Review: Avengers Inc #1
Avengers Inc #1 Al Ewing (writer), Leonard Kirk (artist), Alex Sinclair (color artist), VC's Cory Petit (letterer).
Rating 7/10
You know the Avengers: costumed superheroes with cosmic powers, magic powers and mutant abilities responding to global catastrophes. Well, Avengers Inc. is something different.
Captain America is leading the combination of X-Men and classic Avengers in an off-the-record team (see the new Uncanny Avengers title). Meanwhile, Janet Van Dyne is taking centre stage in a New York mayor sanctioned murder investigation, with a twist.
Six supervillains are killed under mysterious circumstances within moments of one another while under lock and key in The Raft (the Maximum Security penitentiary for superhuman offenders). Mayor Luke Cage asks Janet Van Dyne to look into the deaths, getting her interested by telling her one of the villains is a supervillain she put in the Raft, Whirlwind. Cage’s only stipulation is a strictly ‘no costume’ policy. Popular opinion is not looking favourably on costumed superheroes in New York at this point.
What starts as a noir crime story with a classic locked room mystery becomes something else when the supposedly dead supervillains come back to life. And let’s be honest, supervillains or heroes, coming back to life doesn’t seem all that unexpected.
For Janet Van Dyne the situation is going to get ugly really quickly. She is alone, in the Raft’s infirmary with no back-up. She is facing five confused supervillains who have just realized they have a good chance of escaping. Admittedly you probably haven’t heard of Quicksand, Icemaster, Piledriver, Anaconda or Griffin before. I hadn’t. But transforming into sand, ice powers, strength, stretching powers and animal ferocity are a good collection of problems for a single Avenger.

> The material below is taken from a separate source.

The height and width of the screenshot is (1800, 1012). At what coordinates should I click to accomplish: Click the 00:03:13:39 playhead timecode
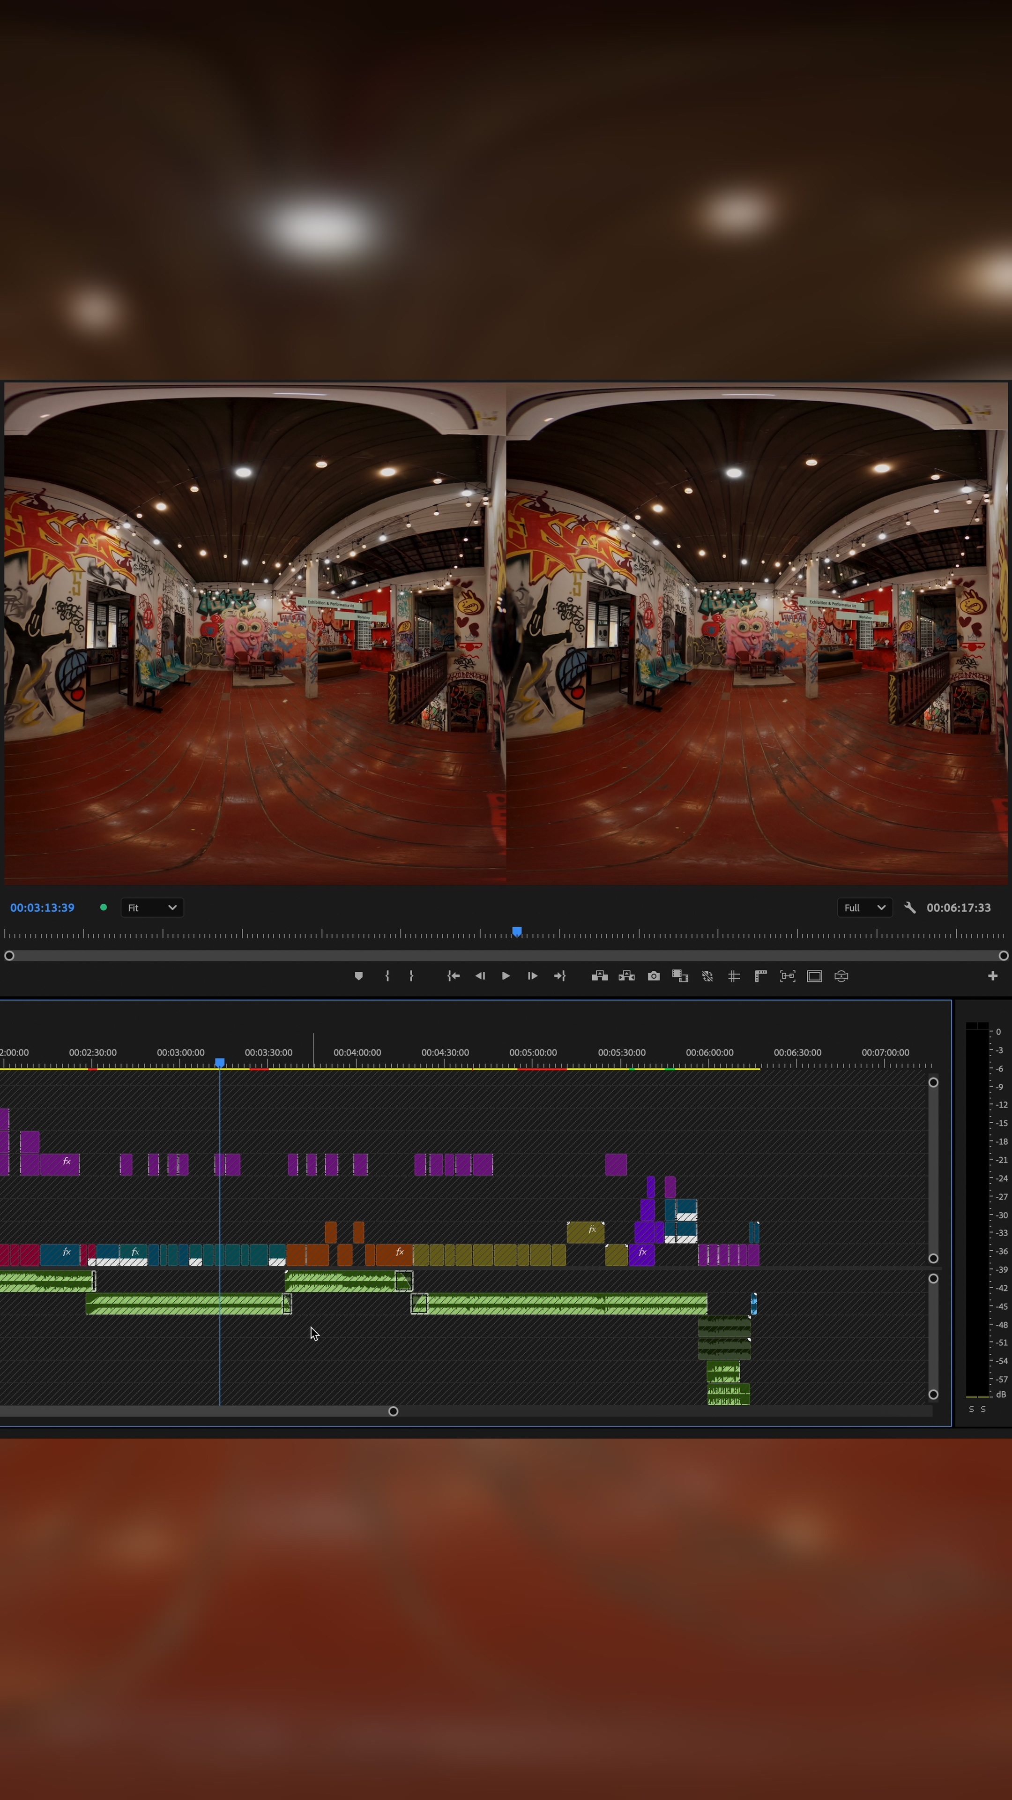pos(42,908)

The only exception is Whirlwind.
The whole issue starts with a 1960s, Jessica Fletcher atmosphere (with the presence of supervillains) but shifts gears to give us the big reveal of a surprising and uncertain ally in the form of Janet Van Dyne’s nemesis. We get a crime driven plot that ultimately gives way to a suggestion of a larger conspiracy that is going to be investigated by an unlikely duo. One of which will need to actually discover how they actually exist.
Avengers Inc. issue #1 is a solid start. The tone and style are good and it sets up a good premise while also deliver a couple of surprises and good bit of action.
8 out 10
NeuroMyths enjoys reading comics and did not receive this comic for review purposes, but will be looking for issue #2.